Tenente aposentado do exército dos Estados Unidos e ex-democrata filiado, Flynn serviu como director da Agência de Inteligência de Defesa, de 2012 a 2014, no mandato de Obama. Este ano, no entanto, Flynn tornou-se um dos conselheiros militares de Trump e, em breve, pode exercer o papel de Secretário da Defesa dos Estados Unidos. Numa entrevista à Al Jazeera, em 2015, Flynn, oficial proeminente da Inteligência na guerra dos Estados Unidos contra o terror desde 2001, disse que "os drones causam mais danos do que benefícios" e que os Estados Unidos deveriam adoptar "uma abordagem diferente" em relação aos drones.

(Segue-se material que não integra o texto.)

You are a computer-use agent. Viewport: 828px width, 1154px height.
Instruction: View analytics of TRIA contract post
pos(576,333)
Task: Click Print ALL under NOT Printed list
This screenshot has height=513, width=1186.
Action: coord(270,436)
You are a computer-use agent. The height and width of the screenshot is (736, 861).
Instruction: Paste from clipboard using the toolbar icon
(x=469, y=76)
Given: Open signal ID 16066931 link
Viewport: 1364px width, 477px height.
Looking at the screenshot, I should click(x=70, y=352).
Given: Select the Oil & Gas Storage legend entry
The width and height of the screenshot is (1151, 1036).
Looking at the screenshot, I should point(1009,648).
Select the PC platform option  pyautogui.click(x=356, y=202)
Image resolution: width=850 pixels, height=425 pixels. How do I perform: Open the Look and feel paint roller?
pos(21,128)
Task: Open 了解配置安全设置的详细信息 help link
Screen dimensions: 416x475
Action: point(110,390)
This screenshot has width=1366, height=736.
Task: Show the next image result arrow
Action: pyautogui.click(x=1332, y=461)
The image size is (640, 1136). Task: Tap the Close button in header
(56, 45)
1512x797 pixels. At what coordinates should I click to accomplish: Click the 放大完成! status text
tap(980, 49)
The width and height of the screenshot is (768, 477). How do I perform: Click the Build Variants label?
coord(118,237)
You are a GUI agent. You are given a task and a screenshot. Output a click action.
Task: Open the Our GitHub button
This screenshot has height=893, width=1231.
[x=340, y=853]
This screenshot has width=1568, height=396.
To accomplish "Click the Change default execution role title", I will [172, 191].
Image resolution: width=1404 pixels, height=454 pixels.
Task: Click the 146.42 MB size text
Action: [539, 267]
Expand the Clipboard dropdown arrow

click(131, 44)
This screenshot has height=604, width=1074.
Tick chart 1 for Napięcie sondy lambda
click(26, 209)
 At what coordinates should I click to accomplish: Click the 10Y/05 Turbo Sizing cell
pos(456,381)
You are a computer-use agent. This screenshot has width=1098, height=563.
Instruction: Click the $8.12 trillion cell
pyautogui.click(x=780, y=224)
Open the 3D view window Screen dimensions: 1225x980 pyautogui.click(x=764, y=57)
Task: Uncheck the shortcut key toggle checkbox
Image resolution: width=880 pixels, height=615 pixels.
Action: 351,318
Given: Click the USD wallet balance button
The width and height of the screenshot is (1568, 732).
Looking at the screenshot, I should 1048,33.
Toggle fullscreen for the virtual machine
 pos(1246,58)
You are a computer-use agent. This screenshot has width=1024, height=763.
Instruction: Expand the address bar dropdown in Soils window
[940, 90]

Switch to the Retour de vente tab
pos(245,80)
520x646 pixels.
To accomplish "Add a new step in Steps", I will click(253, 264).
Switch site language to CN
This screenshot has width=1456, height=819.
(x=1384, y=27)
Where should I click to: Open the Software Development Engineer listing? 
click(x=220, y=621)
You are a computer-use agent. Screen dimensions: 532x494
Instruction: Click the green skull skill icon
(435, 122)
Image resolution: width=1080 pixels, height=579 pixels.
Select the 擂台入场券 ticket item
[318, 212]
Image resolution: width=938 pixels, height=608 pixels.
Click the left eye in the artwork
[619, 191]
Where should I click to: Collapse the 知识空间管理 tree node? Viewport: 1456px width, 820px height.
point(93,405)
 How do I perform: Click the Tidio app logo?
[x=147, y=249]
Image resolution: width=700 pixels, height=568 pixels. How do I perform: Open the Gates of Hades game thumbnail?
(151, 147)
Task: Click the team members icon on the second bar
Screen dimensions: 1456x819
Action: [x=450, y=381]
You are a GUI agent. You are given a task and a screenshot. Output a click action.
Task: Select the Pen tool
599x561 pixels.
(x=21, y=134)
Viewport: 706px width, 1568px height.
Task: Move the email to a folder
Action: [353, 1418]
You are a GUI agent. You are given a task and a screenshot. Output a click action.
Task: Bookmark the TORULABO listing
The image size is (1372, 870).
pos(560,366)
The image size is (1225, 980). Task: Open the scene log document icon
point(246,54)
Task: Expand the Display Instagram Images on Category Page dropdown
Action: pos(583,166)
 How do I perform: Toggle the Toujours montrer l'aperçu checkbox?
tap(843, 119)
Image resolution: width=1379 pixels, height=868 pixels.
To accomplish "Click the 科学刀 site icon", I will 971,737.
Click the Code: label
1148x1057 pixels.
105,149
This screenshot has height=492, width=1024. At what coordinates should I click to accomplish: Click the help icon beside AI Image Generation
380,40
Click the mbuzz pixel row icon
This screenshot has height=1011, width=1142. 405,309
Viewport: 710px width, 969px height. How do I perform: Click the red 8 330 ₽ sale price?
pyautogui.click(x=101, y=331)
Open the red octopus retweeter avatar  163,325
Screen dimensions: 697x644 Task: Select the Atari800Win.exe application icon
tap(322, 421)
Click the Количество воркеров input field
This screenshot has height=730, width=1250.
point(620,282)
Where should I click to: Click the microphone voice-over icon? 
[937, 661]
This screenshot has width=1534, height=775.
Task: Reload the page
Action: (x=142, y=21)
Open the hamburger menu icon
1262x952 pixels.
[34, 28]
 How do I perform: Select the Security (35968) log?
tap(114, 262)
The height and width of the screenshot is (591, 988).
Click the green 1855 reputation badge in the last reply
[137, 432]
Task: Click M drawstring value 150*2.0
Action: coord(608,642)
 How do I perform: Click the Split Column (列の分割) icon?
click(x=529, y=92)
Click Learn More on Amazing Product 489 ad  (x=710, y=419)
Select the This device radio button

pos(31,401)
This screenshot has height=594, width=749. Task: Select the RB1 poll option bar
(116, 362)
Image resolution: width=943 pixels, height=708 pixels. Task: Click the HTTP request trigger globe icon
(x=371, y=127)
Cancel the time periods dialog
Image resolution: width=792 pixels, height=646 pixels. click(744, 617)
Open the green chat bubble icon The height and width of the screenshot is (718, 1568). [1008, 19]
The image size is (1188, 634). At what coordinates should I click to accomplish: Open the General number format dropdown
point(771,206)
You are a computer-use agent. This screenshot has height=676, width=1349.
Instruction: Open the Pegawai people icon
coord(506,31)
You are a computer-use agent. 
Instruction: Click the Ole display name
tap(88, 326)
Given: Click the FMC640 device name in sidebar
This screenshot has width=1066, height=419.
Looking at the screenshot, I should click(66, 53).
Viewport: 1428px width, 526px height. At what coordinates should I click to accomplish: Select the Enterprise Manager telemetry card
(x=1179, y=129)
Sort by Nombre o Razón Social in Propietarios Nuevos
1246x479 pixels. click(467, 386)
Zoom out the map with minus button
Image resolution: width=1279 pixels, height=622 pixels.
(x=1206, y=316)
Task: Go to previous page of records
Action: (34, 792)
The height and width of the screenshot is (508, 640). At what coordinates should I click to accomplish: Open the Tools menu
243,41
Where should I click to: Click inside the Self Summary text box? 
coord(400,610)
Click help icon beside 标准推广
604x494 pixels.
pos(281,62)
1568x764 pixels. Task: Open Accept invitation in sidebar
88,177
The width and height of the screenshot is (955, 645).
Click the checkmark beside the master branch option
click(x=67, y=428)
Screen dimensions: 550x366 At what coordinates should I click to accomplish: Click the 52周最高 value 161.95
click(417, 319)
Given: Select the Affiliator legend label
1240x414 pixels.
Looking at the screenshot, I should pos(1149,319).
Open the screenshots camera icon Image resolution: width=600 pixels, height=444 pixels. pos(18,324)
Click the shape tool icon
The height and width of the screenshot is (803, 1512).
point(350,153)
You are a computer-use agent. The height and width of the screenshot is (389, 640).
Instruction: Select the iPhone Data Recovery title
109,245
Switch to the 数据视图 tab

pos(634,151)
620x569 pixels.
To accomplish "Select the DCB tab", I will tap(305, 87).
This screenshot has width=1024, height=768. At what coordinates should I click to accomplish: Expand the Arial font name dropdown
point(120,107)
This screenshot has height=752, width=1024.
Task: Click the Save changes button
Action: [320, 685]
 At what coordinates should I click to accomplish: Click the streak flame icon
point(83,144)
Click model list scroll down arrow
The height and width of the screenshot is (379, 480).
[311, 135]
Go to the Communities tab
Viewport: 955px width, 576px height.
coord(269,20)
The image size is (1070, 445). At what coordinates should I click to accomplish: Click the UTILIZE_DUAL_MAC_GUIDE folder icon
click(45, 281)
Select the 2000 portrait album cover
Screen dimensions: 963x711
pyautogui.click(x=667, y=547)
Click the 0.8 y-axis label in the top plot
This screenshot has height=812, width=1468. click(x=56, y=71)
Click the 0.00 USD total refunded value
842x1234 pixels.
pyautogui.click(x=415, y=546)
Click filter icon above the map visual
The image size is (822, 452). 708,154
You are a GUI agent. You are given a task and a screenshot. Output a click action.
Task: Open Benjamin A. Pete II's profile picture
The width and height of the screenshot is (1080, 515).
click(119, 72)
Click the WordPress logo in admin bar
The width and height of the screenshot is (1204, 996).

Flynn chegou a insinuar que os drones podem ter ajudado a formar o próprio Estado Islâmico.

Contudo, um ano depois, em Maio de 2016, Flynn foi nomeado vice-presidente da Drone Aviation, empresa com uma lista crescente de vendas de drones de vigilância para o Departamento de Defesa dos Estados Unidos. Falar em hipocrisia pode soar cínico demais neste caso, mas inconsistências não faltam - a ambiguidade que definiu outros tópicos da campanha de Trump aflora também neste meio.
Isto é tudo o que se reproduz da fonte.